Stored data entries
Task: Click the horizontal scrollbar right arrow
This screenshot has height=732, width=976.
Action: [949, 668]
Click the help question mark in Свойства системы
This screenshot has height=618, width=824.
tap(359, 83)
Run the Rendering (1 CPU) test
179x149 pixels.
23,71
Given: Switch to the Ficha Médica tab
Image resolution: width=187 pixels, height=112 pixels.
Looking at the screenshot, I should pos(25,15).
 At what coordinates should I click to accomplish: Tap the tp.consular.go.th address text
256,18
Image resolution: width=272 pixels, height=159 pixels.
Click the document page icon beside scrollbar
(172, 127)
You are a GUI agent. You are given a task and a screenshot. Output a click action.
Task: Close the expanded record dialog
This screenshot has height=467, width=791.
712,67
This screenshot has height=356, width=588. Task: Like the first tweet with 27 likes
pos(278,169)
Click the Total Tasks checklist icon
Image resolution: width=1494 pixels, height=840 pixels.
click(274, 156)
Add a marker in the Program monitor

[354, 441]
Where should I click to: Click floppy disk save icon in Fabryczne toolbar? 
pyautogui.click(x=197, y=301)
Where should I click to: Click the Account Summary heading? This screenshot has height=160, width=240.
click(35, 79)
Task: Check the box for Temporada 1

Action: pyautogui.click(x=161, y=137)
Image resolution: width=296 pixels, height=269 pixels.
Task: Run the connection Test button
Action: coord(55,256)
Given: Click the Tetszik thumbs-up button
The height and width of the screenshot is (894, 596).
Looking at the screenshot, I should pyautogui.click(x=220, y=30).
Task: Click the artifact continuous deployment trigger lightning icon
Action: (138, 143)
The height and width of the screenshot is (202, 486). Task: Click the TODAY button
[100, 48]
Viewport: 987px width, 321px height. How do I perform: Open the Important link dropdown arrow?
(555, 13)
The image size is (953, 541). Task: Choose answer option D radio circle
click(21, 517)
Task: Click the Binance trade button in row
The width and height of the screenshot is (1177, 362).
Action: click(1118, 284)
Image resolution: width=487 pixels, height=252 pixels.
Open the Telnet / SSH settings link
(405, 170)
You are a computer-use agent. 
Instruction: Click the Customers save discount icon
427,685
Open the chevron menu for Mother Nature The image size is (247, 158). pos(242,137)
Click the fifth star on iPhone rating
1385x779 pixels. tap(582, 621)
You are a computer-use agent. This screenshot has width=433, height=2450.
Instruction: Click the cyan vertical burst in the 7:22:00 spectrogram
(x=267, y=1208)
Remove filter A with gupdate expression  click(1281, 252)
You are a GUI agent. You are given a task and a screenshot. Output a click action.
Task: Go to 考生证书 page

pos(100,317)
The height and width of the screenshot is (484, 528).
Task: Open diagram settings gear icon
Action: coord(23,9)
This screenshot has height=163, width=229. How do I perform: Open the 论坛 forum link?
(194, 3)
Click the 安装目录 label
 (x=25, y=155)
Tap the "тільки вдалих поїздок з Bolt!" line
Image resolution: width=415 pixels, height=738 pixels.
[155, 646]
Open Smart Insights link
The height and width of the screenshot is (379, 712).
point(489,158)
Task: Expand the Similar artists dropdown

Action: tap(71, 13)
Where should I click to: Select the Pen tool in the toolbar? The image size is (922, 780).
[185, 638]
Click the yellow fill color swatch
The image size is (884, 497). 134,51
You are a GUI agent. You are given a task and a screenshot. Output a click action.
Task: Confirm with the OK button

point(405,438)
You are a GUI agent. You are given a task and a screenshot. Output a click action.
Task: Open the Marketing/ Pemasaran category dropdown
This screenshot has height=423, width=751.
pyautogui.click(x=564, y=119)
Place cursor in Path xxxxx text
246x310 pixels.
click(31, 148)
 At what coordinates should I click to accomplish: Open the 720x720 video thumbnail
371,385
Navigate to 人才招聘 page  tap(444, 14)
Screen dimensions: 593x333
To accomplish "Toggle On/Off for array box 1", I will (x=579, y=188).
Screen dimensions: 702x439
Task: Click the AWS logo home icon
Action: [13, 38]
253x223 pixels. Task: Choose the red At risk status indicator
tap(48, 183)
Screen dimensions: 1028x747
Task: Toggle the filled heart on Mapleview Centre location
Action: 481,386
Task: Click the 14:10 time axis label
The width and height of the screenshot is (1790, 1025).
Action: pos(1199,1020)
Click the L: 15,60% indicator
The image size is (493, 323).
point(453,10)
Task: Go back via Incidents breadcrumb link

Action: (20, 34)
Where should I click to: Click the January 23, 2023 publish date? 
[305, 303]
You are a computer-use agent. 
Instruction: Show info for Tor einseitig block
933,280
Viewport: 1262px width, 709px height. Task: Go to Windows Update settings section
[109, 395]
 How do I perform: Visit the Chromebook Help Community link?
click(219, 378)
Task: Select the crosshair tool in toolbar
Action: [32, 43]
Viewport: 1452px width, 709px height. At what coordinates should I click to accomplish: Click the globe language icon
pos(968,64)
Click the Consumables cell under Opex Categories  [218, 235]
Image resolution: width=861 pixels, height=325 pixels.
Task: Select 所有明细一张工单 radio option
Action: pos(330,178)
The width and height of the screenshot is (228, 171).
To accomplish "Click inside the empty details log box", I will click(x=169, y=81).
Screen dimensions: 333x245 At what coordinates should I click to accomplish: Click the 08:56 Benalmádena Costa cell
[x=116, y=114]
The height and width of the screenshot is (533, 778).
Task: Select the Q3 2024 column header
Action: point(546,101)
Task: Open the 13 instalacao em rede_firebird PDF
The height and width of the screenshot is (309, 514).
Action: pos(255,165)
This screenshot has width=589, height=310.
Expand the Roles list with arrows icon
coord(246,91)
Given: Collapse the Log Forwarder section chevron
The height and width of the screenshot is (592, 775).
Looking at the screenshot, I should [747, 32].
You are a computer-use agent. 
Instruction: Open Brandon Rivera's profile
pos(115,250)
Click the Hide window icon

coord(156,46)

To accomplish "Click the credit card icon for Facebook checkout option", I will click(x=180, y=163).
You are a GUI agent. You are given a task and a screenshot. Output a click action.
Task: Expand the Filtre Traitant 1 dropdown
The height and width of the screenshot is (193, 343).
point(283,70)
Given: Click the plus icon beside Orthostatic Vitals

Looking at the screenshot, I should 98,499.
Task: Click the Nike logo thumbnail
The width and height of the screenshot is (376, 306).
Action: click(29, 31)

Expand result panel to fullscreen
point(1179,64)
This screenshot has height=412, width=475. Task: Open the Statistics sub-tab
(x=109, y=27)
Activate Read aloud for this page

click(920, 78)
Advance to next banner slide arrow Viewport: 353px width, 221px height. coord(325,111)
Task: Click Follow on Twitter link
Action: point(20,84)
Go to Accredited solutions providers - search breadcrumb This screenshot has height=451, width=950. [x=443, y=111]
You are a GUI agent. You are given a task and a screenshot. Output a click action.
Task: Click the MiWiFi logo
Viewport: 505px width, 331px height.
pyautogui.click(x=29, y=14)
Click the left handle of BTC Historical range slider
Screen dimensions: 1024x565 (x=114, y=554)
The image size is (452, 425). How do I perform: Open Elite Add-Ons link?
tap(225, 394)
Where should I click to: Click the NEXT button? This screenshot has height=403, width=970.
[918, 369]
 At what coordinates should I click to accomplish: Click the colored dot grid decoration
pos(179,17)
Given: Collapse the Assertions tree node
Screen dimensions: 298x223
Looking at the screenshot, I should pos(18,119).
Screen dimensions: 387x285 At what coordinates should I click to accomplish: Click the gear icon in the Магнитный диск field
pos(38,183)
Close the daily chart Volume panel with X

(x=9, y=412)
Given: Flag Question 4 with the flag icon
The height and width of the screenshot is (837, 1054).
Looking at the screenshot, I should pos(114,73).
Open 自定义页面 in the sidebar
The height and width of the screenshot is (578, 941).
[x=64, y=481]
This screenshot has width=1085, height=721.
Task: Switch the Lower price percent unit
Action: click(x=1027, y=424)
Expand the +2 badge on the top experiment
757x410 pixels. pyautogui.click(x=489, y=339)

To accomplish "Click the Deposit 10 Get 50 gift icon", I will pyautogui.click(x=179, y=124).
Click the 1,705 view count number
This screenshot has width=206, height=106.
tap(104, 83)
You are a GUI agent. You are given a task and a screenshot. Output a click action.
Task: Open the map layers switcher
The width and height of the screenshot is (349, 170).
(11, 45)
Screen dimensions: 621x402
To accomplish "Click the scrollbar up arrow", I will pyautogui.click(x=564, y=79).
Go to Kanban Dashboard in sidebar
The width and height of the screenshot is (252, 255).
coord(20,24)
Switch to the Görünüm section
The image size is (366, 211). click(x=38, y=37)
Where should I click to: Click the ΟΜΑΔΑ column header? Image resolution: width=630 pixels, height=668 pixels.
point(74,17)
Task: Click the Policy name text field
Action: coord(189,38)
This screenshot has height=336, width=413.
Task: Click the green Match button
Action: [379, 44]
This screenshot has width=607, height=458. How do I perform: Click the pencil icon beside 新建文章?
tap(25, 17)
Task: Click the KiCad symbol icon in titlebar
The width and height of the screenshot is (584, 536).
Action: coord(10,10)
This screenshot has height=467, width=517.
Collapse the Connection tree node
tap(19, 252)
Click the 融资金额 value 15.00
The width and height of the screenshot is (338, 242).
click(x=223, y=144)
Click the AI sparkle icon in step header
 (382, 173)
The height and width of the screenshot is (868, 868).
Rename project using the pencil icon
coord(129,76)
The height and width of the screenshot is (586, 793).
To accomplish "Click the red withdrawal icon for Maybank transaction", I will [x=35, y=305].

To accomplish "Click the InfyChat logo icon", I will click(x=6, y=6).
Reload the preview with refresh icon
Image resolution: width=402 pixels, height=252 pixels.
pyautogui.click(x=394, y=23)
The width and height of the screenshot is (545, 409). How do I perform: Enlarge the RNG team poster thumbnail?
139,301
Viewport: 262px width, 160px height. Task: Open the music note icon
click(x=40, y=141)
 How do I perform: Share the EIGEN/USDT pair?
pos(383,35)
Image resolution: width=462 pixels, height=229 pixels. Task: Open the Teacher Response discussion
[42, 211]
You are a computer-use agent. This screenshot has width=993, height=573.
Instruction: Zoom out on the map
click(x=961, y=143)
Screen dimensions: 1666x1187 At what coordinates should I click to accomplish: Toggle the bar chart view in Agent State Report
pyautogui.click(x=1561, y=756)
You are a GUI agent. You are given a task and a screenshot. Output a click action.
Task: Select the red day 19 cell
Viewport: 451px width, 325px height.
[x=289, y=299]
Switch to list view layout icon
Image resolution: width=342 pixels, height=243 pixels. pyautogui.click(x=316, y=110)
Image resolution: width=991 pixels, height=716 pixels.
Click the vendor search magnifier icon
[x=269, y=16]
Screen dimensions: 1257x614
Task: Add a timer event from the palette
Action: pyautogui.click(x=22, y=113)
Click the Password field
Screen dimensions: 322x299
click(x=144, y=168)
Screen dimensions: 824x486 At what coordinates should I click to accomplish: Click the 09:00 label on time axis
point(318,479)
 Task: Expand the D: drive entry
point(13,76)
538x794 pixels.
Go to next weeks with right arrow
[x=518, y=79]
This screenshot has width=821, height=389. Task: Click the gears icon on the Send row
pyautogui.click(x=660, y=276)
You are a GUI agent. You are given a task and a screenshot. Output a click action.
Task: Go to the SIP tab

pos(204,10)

Problem to solve> The required output is every line above from the one with "246x310 pixels." down to the one with "Screen dimensions: 593x333", restated word for word, ends included.

Reply to the task>
246x310 pixels.
click(31, 148)
 At what coordinates should I click to accomplish: Open the 720x720 video thumbnail
371,385
Navigate to 人才招聘 page  tap(444, 14)
Screen dimensions: 593x333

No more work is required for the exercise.